*** Estratto del testo

Da questo insegnamento si
può evincere che ogni persona e ogni comunità – religiosa, civile,
educativa e culturale –, è chiamata ad operare la pace. La pace è
principalmente realizzazione del bene comune delle varie società,
primarie ed intermedie, nazionali, internazionali e in quella mondiale.
Proprio per questo si può ritenere che le vie di attuazione del bene
comune siano anche le vie da percorrere per ottenere la pace.
Operatori di pace sono
coloro che amano, difendono e promuovono la vita nella sua integralità
4. Via di realizzazione
del bene comune e della pace è anzitutto il rispetto per la vita umana,
considerata nella molteplicità dei suoi aspetti, a cominciare dal suo
concepimento, nel suo svilupparsi, e sino alla sua fine naturale. Veri
operatori di pace sono, allora, coloro che amano, difendono e
promuovono la vita umana in tutte le sue dimensioni: personale,
comunitaria e trascendente. La vita in pienezza è il vertice della
pace. Chi vuole la pace non può tollerare attentati e delitti contro la
vita.

******

• [Ordine di lavoro 1]: Secondo il brano sulla pace, chi sono i veri operatori di pace?
Il brano e i record hanno origini diverse.

*** I dati

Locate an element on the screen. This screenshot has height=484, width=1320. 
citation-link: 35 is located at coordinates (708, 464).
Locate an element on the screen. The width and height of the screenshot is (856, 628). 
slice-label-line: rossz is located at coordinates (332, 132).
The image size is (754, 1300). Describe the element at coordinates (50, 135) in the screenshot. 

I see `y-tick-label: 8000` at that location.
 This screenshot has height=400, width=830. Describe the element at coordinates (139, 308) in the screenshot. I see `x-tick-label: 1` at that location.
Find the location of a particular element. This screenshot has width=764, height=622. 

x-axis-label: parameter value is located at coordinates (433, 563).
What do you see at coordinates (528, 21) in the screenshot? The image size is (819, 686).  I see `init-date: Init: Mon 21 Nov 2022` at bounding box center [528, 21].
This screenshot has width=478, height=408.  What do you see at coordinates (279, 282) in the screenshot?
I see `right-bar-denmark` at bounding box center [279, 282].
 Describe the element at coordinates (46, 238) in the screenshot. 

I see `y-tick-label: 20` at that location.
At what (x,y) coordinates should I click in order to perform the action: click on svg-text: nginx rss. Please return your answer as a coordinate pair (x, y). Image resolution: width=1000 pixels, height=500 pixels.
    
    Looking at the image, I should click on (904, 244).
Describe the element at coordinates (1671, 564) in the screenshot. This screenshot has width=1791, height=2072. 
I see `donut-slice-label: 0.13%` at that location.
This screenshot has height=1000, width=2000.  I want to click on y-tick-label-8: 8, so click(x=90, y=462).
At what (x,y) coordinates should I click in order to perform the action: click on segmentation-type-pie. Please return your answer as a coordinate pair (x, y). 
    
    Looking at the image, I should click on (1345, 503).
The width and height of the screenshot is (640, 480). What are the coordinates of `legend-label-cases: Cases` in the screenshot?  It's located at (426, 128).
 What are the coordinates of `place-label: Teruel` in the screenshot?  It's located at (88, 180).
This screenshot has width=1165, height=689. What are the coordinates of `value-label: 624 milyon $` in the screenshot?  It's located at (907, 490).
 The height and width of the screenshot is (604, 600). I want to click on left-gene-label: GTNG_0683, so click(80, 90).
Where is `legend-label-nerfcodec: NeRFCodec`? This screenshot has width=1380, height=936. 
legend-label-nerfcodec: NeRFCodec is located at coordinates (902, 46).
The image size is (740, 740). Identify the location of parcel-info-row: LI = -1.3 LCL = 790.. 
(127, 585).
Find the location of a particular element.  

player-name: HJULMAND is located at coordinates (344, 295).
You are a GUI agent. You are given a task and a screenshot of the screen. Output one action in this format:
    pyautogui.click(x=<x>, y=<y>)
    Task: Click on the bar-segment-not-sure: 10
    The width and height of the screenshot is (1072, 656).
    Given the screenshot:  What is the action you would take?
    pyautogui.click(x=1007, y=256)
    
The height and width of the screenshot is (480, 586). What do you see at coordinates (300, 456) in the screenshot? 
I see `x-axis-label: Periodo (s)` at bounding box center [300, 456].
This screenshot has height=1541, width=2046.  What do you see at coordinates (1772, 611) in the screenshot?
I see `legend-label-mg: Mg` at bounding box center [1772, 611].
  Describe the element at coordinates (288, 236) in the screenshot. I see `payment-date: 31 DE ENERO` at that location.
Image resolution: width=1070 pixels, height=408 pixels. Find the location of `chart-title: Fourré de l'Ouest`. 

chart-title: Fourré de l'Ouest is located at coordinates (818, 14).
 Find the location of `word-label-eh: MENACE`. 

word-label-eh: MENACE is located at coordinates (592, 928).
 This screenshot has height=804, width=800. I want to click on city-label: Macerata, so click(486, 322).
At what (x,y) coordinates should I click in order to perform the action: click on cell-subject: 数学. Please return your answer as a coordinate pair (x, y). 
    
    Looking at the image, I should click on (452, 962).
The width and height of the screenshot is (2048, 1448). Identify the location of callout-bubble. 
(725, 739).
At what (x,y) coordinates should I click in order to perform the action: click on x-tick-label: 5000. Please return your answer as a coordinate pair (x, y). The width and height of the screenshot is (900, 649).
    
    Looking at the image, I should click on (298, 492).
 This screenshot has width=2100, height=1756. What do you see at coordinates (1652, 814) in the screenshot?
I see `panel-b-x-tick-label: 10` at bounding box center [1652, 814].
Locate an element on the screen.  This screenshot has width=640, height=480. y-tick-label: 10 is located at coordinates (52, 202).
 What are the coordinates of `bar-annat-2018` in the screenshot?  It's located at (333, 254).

******

• [Ordine di lavoro 2]: Trascrivi senza modifiche tutto ciò che va dall'inizio dei record fino alla riga che contiene "slice-label-line: rossz is", quest'ultima compresa.

• [Soluzione 1]: Coloro che amano, difendono e promuovono la vita umana in tutte le sue dimensioni: personale, comunitaria e trascendente.

• [Soluzione 2]:
Locate an element on the screen. This screenshot has height=484, width=1320. 
citation-link: 35 is located at coordinates (708, 464).
Locate an element on the screen. The width and height of the screenshot is (856, 628). 
slice-label-line: rossz is located at coordinates (332, 132).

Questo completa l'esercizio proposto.